Table of Contents
Get to know the main oriental garden styles and their design variants.
When we talk about oriental gardens, we basically refer to China and Japan, which in the case of China go back almost 5,000 years. The symbolism was always present in the Taoist tradition and was transmitted to Japan through Korea in the 7th century, being the basis of the early Japanese designs. These environments were built on land adjacent to the temples, so they were
considered them not so much as playgrounds, but as meditation areas. Gardens that did not look like the ones we know today, as complements such as stone lanterns, bowls, stone slabs, etc... were incorporated later.
Water, Sand and Stone
Of all the styles, this is the simplest and most austere, due to the time in which they were developed. They are called karesan-sui and represent the mountain and dry water designs and were basically placed in the temple courtyards for contemplation and enrichment of the spirit.
The stones represent the mountains and the sand the water, requiring a skill exceptional its maintenance. The best example of this type of garden is represented in Kyoto and is called Ryoan-ji, created around the 15th century. Its layout and arrangement, along with the silence, give it tranquility and harmony.
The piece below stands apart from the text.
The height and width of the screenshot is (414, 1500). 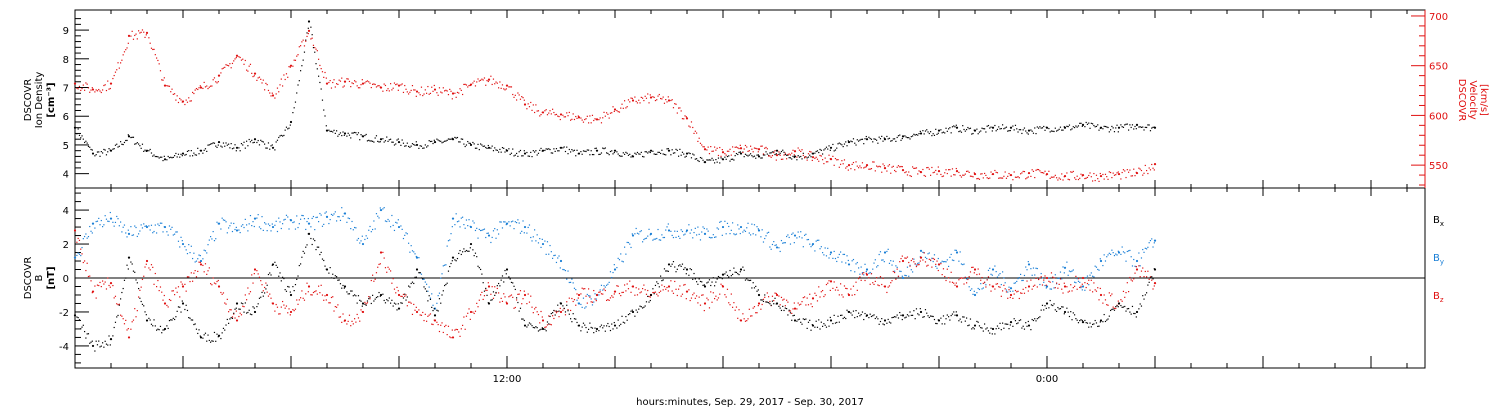 I want to click on by-series-point, so click(x=867, y=270).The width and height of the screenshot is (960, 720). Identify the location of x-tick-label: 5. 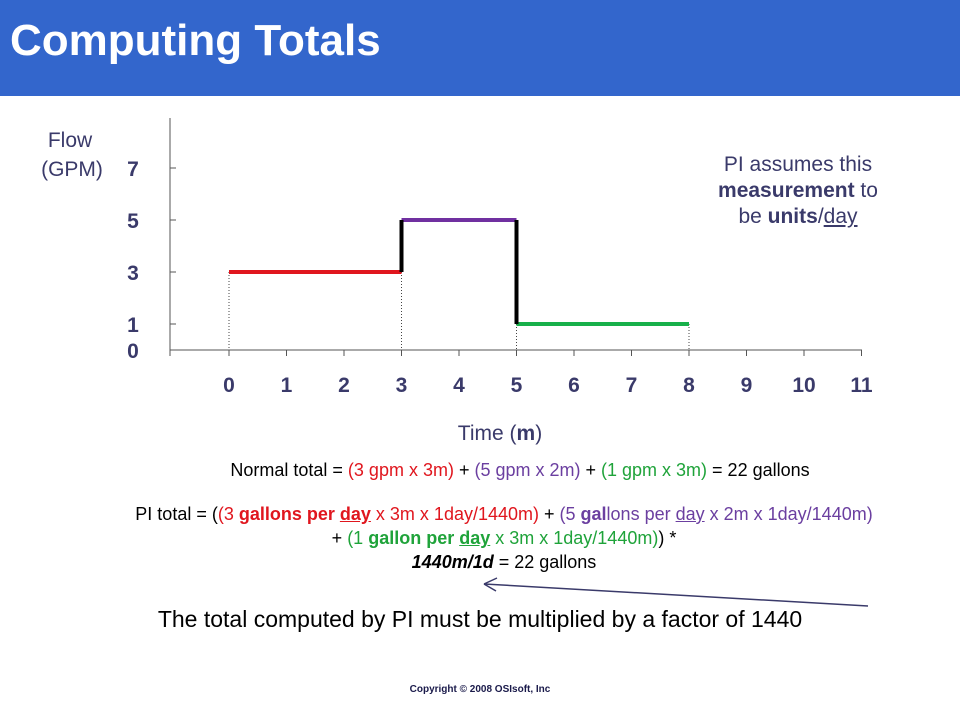
(517, 386).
The Kare-san-sui design, also occupies the art of landscapes in tray, imported from China and known in the West as Bonsai, in which are incorporated in addition to sand and stone, dwarf plants located in stone or bronze trays.
The origin of this type of garden, was due to the custom of drinking tea, considered a ceremony. The tea houses consisted of a simple and rustic environment, built with straw roofs accompanied by simple utensils.
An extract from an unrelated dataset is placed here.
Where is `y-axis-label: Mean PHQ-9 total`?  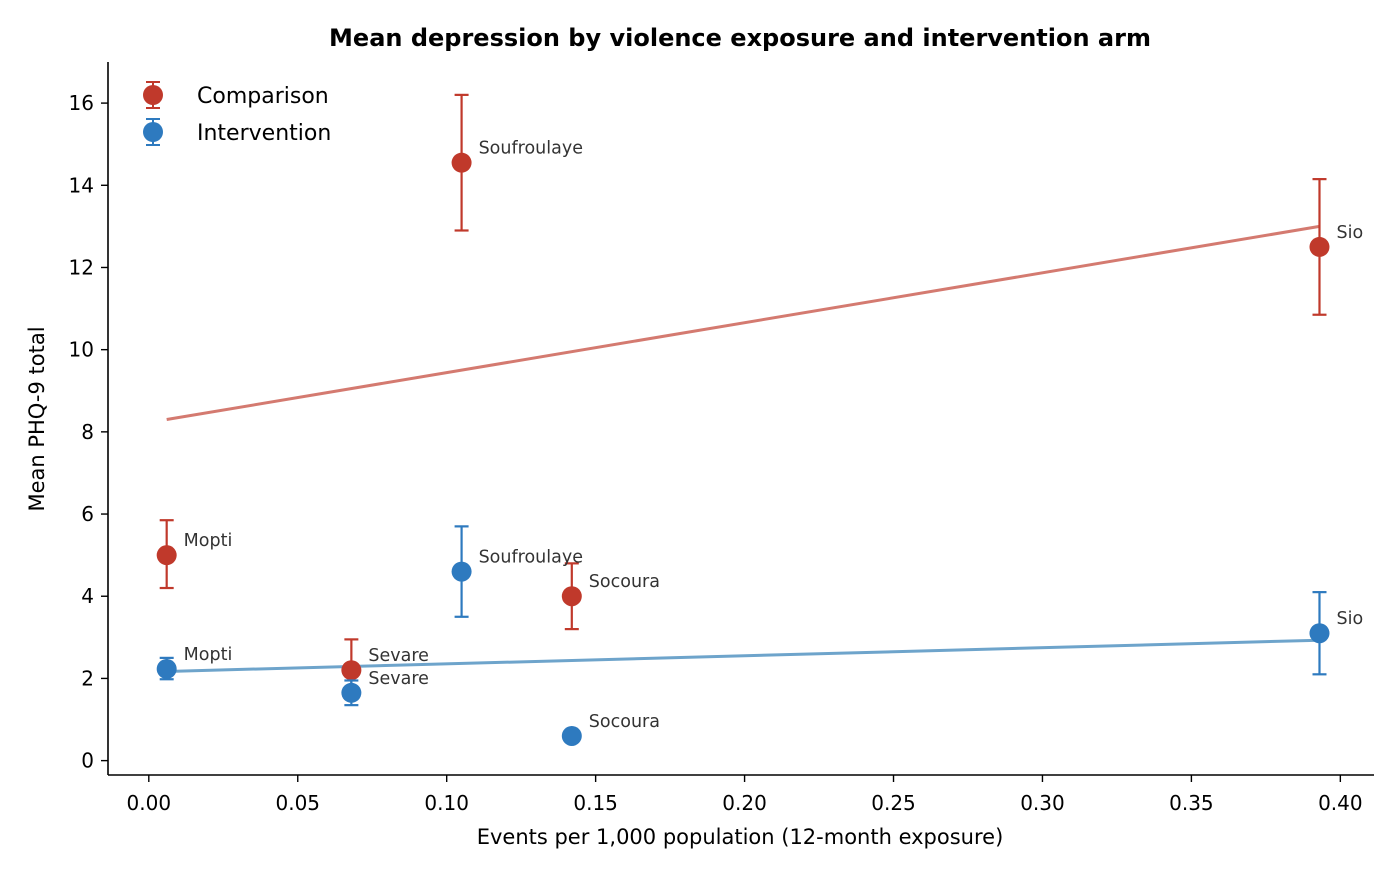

At first these gardens were simply paths leading to the teahouse, located in areas so humid and shady that moss was part of the environment.
These gardens were divided into two areas, the first was near the city and was called ?roji exterior?. The second one was far away from the city and where nature was not controlled, it was called ?roji interior?.
They are characteristic stone elements such as tiles, bowls, lights, etc... that over time have become typical complements to this type of garden. The inclusion of wells and other stones at the entrance of the tea house, had the function of washing hands and mouth before entering the tea ceremony.
In these gardens the moss represents the richness and fullness of the Buddhist religion, symbolizing the abundance of life. Possibly the most important moss gardens are those of Kyoto and in particular there is one that stands out among the others, it is the one belonging to the temple of
This type of design combines exquisitely selected rocks, along with shrubs, trees and stone slabs. The colourful maples in autumn, the azaleas and their flowering in spring, together with other plant and architectural elements such as ponds, bridges, etc... are characteristic details of this type of environment.